Exercise prompt. Copy the items word for word, starting with the line that contains "Image resolution: width=1568 pixels, height=782" and going on through the line that contains "click(x=579, y=18)", both included.

Supplied data.
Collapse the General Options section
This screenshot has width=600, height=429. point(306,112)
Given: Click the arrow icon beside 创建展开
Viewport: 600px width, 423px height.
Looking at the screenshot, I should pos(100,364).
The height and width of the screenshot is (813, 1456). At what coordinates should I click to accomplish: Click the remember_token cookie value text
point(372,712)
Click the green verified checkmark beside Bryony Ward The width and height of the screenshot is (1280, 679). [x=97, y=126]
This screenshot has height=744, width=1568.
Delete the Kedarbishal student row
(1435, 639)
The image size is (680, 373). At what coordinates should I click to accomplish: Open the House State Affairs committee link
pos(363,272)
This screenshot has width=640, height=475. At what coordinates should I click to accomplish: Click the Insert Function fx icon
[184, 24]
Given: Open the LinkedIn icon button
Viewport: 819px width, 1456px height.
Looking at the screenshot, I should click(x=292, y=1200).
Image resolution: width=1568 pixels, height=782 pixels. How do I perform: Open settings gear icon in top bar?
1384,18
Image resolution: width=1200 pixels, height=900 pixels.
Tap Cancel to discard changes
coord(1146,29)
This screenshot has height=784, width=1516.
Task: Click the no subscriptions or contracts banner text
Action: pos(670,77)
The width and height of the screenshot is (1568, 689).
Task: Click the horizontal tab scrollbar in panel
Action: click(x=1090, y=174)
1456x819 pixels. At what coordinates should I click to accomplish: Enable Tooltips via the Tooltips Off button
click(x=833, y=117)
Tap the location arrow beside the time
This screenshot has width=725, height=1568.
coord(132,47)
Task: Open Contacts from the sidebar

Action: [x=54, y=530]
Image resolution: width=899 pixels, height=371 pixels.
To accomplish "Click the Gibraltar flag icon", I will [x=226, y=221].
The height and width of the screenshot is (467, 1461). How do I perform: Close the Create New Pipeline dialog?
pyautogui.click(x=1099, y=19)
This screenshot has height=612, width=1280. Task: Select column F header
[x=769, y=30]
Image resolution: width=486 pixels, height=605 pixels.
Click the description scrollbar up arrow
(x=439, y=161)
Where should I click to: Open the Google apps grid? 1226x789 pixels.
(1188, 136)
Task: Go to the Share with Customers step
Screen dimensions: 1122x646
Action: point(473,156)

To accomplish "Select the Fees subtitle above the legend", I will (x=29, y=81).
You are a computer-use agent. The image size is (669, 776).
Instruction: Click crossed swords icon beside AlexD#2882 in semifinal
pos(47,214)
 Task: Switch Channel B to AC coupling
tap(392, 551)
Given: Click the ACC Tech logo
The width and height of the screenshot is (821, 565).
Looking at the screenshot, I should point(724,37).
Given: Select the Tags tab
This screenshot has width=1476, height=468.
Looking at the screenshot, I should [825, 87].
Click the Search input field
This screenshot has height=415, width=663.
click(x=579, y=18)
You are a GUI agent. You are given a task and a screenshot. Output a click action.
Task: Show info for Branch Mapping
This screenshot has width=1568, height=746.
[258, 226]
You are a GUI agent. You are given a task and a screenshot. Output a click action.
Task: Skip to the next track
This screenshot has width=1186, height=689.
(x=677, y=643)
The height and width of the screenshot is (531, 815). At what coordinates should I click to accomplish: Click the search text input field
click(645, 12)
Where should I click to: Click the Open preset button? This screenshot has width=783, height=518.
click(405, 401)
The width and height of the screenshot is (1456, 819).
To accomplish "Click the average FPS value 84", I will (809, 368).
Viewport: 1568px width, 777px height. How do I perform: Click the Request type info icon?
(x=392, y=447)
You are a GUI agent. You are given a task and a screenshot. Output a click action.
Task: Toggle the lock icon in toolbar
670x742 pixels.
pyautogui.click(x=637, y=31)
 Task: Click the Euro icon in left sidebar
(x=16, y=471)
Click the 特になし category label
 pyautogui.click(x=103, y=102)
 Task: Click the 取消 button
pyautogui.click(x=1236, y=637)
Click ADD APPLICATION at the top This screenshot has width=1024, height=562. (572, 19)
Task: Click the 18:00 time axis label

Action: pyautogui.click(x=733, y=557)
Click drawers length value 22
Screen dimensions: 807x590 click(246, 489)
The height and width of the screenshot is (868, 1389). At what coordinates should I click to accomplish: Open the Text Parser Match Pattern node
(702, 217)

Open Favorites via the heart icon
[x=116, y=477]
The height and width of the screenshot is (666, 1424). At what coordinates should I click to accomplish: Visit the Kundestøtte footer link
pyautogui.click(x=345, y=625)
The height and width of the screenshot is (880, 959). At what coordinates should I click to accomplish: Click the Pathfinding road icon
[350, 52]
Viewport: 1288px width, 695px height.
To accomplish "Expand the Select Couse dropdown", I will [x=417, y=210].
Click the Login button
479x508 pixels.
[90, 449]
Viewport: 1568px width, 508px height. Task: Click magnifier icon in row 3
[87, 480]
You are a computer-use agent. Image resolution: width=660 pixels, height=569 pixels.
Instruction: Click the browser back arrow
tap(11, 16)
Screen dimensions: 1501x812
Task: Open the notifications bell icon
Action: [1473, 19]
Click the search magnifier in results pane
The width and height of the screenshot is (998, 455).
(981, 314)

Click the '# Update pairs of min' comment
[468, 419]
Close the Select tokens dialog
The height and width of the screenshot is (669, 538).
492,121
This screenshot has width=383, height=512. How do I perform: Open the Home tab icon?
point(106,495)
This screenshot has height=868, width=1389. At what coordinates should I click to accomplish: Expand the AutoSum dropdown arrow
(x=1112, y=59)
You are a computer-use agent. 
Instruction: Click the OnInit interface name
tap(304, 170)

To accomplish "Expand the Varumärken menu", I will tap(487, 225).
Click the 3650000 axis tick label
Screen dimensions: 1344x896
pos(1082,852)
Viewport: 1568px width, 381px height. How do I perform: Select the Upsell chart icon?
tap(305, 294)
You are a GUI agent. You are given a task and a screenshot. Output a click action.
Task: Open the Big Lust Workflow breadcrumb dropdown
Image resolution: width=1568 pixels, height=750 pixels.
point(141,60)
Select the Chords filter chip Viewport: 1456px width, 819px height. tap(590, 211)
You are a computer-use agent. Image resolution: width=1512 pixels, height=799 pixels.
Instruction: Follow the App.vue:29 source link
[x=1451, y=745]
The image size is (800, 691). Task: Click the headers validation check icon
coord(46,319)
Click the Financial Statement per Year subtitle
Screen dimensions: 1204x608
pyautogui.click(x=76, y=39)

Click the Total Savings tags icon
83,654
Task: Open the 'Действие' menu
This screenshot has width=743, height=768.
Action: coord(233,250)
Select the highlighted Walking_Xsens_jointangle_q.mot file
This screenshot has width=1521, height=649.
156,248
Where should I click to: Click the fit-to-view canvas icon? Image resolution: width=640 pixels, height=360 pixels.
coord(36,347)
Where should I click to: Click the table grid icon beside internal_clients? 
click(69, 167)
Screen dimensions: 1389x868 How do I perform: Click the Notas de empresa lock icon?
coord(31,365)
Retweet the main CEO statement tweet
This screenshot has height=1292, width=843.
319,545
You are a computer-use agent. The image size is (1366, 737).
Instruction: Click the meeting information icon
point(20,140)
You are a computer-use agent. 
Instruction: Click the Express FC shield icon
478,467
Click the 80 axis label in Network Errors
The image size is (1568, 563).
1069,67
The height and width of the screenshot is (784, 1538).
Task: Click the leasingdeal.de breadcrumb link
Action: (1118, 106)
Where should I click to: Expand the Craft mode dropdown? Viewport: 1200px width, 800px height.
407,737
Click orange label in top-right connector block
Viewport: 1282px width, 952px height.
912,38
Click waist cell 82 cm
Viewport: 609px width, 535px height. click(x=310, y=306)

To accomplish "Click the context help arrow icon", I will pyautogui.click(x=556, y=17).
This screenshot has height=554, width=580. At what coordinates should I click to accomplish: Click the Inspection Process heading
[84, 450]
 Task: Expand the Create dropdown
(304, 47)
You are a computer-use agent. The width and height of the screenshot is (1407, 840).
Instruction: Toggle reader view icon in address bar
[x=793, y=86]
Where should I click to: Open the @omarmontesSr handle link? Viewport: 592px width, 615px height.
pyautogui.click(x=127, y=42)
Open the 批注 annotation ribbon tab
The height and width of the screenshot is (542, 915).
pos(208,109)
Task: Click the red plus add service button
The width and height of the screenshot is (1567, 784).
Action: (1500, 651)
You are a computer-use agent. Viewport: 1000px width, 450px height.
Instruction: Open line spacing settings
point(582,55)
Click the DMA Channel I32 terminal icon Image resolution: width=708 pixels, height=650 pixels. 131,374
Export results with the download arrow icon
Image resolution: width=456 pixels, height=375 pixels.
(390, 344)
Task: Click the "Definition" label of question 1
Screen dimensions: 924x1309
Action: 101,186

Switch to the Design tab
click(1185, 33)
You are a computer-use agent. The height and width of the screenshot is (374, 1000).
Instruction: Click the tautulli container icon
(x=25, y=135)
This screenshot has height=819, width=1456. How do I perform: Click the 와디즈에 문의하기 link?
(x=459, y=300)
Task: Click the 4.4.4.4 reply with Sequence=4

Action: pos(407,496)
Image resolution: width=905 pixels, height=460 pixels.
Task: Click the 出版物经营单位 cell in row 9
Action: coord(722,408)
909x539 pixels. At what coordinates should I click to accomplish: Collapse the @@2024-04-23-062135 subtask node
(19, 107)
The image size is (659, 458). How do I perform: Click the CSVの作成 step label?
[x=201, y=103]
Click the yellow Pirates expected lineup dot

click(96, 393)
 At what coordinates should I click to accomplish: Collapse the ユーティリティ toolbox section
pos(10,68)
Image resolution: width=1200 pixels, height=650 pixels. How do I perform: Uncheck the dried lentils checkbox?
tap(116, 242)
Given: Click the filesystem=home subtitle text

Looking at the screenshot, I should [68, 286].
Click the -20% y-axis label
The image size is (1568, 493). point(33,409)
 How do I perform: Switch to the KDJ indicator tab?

Result of the exercise.
Image resolution: width=1568 pixels, height=782 pixels. How do I perform: Open settings gear icon in top bar?
1384,18
Image resolution: width=1200 pixels, height=900 pixels.
Tap Cancel to discard changes
coord(1146,29)
This screenshot has height=784, width=1516.
Task: Click the no subscriptions or contracts banner text
Action: pos(670,77)
The width and height of the screenshot is (1568, 689).
Task: Click the horizontal tab scrollbar in panel
Action: click(x=1090, y=174)
1456x819 pixels. At what coordinates should I click to accomplish: Enable Tooltips via the Tooltips Off button
click(x=833, y=117)
Tap the location arrow beside the time
This screenshot has width=725, height=1568.
coord(132,47)
Task: Open Contacts from the sidebar

Action: [x=54, y=530]
Image resolution: width=899 pixels, height=371 pixels.
To accomplish "Click the Gibraltar flag icon", I will [x=226, y=221].
The height and width of the screenshot is (467, 1461). How do I perform: Close the Create New Pipeline dialog?
pyautogui.click(x=1099, y=19)
This screenshot has height=612, width=1280. Task: Select column F header
[x=769, y=30]
Image resolution: width=486 pixels, height=605 pixels.
Click the description scrollbar up arrow
(x=439, y=161)
Where should I click to: Open the Google apps grid? 1226x789 pixels.
(1188, 136)
Task: Go to the Share with Customers step
Screen dimensions: 1122x646
Action: point(473,156)

To accomplish "Select the Fees subtitle above the legend", I will (x=29, y=81).
You are a computer-use agent. The image size is (669, 776).
Instruction: Click crossed swords icon beside AlexD#2882 in semifinal
pos(47,214)
 Task: Switch Channel B to AC coupling
tap(392, 551)
Given: Click the ACC Tech logo
The width and height of the screenshot is (821, 565).
Looking at the screenshot, I should point(724,37).
Given: Select the Tags tab
This screenshot has width=1476, height=468.
Looking at the screenshot, I should [825, 87].
Click the Search input field
This screenshot has height=415, width=663.
click(x=579, y=18)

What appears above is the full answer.